🤖 AI Summary
This work addresses the pervasive trade-off between capability enhancement and safety degradation in large language model (LLM) fine-tuning. We establish the first theoretical framework revealing that this fundamental limit is jointly governed by data similarity, context overlap, and the geometry of the alignment loss landscape. Moving beyond prior empirical studies, we propose a novel analytical paradigm integrating distributional geometry and loss landscape theory. Through rigorous theoretical modeling, generalization error analysis, and alignment optimization theory, we derive an explicit, closed-form theoretical bound characterizing the trade-off. Extensive fine-tuning experiments across diverse datasets and safety benchmarks empirically validate the tightness and predictive accuracy of the bound. Our results yield the first verifiable, theoretically grounded design principle for safe and controllable LLM adaptation—providing both quantitative guidance for data curation and alignment objective design, and foundational insights into the intrinsic limits of post-training alignment.
📝 Abstract
Fine-tuning Large Language Models (LLMs) on some task-specific datasets has been a primary use of LLMs. However, it has been empirically observed that this approach to enhancing capability inevitably compromises safety, a phenomenon also known as the safety-capability trade-off in LLM fine-tuning.
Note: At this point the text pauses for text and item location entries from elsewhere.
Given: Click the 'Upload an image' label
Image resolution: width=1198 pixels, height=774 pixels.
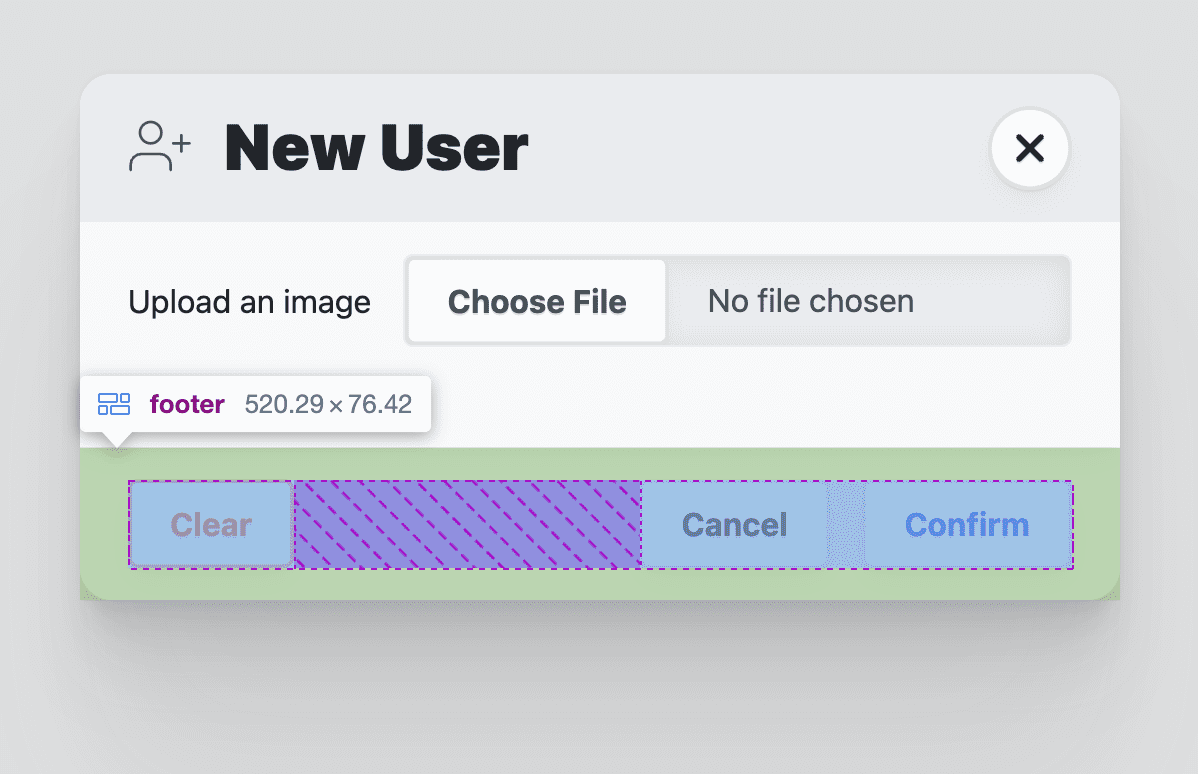Looking at the screenshot, I should click(249, 301).
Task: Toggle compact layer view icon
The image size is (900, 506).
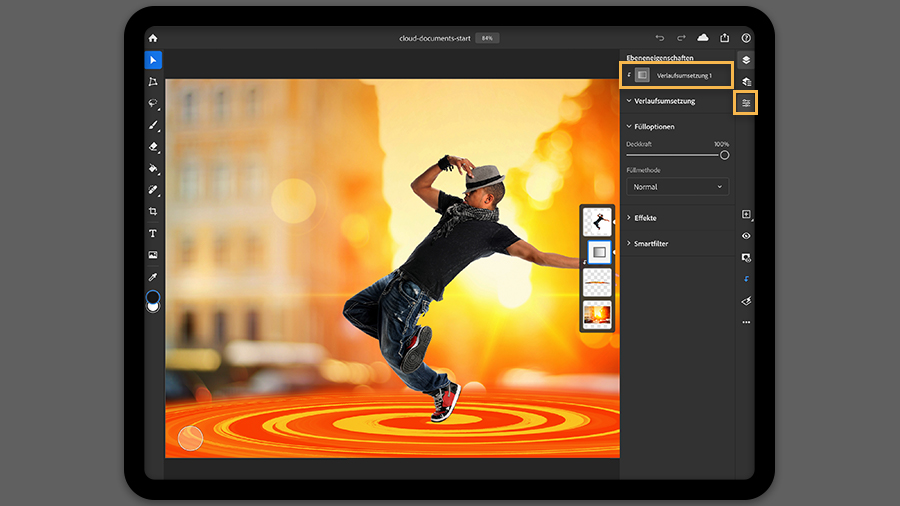Action: (746, 60)
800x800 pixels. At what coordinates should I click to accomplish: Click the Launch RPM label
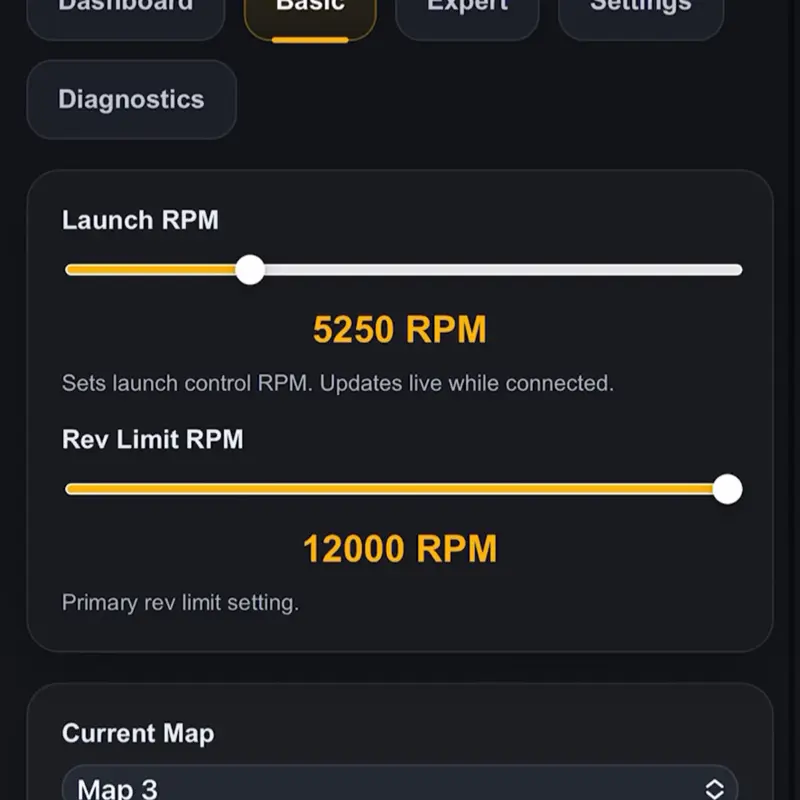pos(140,220)
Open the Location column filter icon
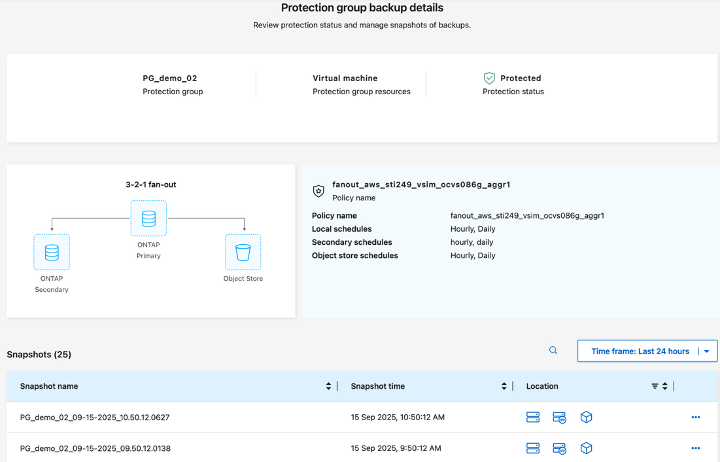This screenshot has height=462, width=720. (x=655, y=386)
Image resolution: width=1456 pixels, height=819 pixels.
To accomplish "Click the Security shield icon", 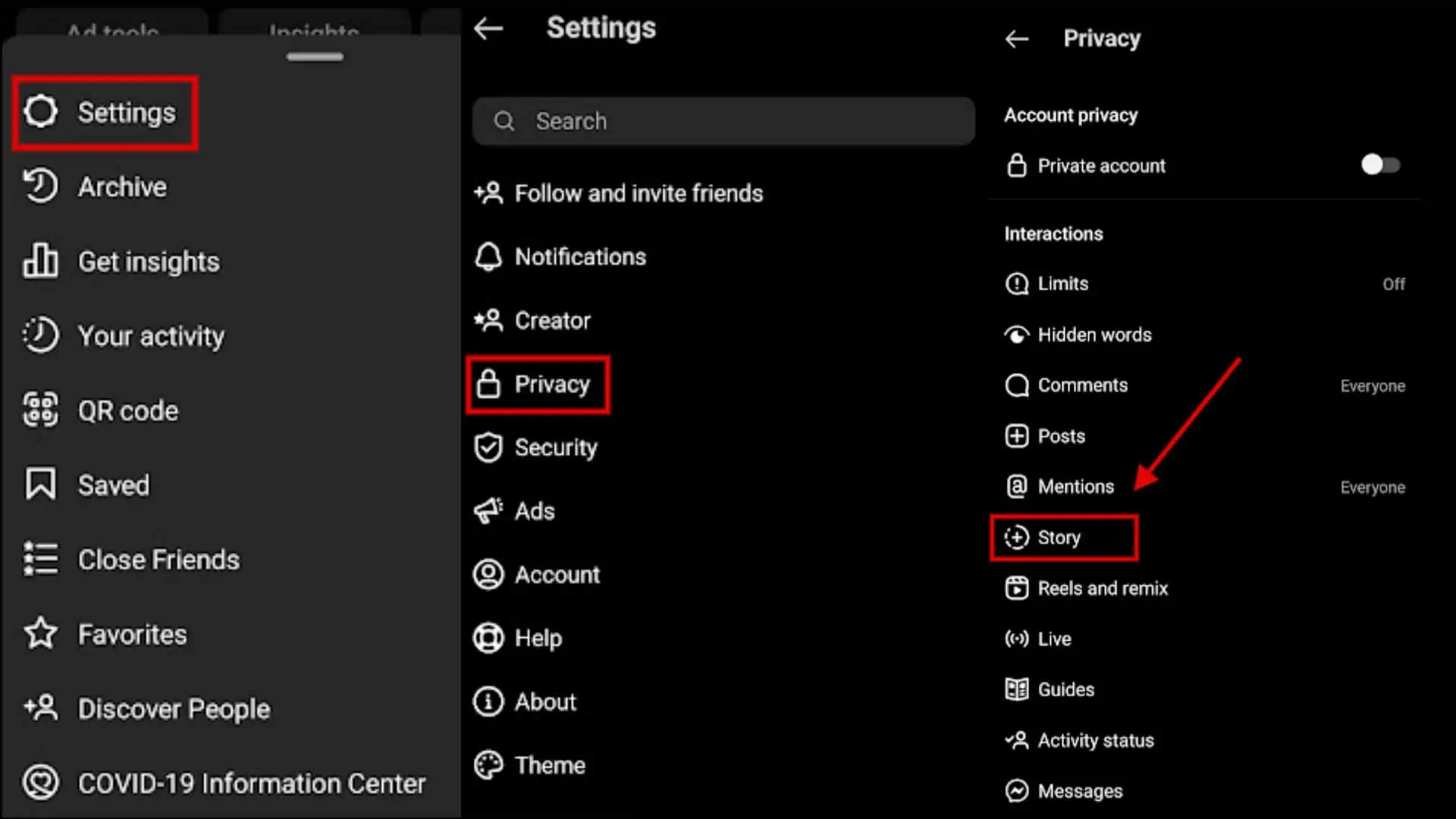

This paper presents a theoretical framework for understanding the interplay between safety and capability in two primary safety-aware LLM fine-tuning strategies, providing new insights into the effects of data similarity, context overlap, and alignment loss landscape. Our theoretical results characterize the fundamental limits of the safety-capability trade-off in LLM fine-tuning, which are also validated by numerical experiments.